- What to do
The response must consist of every record, restated word for word.

[Collected data]

# # # # # # #

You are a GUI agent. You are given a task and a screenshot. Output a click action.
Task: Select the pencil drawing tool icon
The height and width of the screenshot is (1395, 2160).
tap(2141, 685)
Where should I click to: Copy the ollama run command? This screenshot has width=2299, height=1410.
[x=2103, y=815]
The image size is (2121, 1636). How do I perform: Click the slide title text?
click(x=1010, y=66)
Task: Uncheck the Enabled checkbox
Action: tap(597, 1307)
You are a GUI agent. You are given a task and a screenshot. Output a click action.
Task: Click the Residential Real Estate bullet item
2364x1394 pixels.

# # # # # # #

- Completed task
You are a GUI agent. You are given a task and a screenshot. Output a click action.
Task: Select the pencil drawing tool icon
The height and width of the screenshot is (1395, 2160).
tap(2141, 685)
Where should I click to: Copy the ollama run command? This screenshot has width=2299, height=1410.
[x=2103, y=815]
The image size is (2121, 1636). How do I perform: Click the slide title text?
click(x=1010, y=66)
Task: Uncheck the Enabled checkbox
Action: tap(597, 1307)
You are a GUI agent. You are given a task and a screenshot. Output a click action.
Task: Click the Residential Real Estate bullet item
2364x1394 pixels.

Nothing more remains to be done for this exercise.